Exercise: Give back every entry in full, exactly as it reads.

Data for review:

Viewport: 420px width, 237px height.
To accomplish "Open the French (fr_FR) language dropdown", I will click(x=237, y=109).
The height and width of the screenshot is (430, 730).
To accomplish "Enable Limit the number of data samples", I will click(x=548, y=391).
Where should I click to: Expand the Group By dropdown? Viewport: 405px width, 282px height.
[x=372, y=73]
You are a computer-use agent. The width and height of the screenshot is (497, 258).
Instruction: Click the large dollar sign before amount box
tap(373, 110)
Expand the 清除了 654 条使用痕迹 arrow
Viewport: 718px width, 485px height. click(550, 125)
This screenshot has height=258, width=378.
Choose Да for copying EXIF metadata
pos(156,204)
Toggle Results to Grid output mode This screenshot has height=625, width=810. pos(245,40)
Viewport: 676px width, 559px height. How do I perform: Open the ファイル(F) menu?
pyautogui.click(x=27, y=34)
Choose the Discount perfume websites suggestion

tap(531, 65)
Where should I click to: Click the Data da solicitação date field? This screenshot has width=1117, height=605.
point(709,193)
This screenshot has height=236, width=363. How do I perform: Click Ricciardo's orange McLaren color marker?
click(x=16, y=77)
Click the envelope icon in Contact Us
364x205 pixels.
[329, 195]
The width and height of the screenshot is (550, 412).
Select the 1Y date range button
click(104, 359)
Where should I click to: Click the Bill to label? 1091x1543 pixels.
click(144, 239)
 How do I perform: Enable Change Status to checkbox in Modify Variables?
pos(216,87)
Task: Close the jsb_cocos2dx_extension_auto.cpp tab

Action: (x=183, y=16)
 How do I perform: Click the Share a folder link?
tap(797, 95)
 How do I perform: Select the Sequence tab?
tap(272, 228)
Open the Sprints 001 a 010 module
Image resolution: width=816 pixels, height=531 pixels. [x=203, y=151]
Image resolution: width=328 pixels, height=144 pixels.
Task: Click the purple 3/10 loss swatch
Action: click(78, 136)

Exercise result:
Viewport: 420px width, 237px height.
To accomplish "Open the French (fr_FR) language dropdown", I will click(x=237, y=109).
The height and width of the screenshot is (430, 730).
To accomplish "Enable Limit the number of data samples", I will click(x=548, y=391).
Where should I click to: Expand the Group By dropdown? Viewport: 405px width, 282px height.
[x=372, y=73]
You are a computer-use agent. The width and height of the screenshot is (497, 258).
Instruction: Click the large dollar sign before amount box
tap(373, 110)
Expand the 清除了 654 条使用痕迹 arrow
Viewport: 718px width, 485px height. click(550, 125)
This screenshot has height=258, width=378.
Choose Да for copying EXIF metadata
pos(156,204)
Toggle Results to Grid output mode This screenshot has height=625, width=810. pos(245,40)
Viewport: 676px width, 559px height. How do I perform: Open the ファイル(F) menu?
pyautogui.click(x=27, y=34)
Choose the Discount perfume websites suggestion

tap(531, 65)
Where should I click to: Click the Data da solicitação date field? This screenshot has width=1117, height=605.
point(709,193)
This screenshot has height=236, width=363. How do I perform: Click Ricciardo's orange McLaren color marker?
click(x=16, y=77)
Click the envelope icon in Contact Us
364x205 pixels.
[329, 195]
The width and height of the screenshot is (550, 412).
Select the 1Y date range button
click(104, 359)
Where should I click to: Click the Bill to label? 1091x1543 pixels.
click(144, 239)
 How do I perform: Enable Change Status to checkbox in Modify Variables?
pos(216,87)
Task: Close the jsb_cocos2dx_extension_auto.cpp tab

Action: (x=183, y=16)
 How do I perform: Click the Share a folder link?
tap(797, 95)
 How do I perform: Select the Sequence tab?
tap(272, 228)
Open the Sprints 001 a 010 module
Image resolution: width=816 pixels, height=531 pixels. [x=203, y=151]
Image resolution: width=328 pixels, height=144 pixels.
Task: Click the purple 3/10 loss swatch
Action: click(78, 136)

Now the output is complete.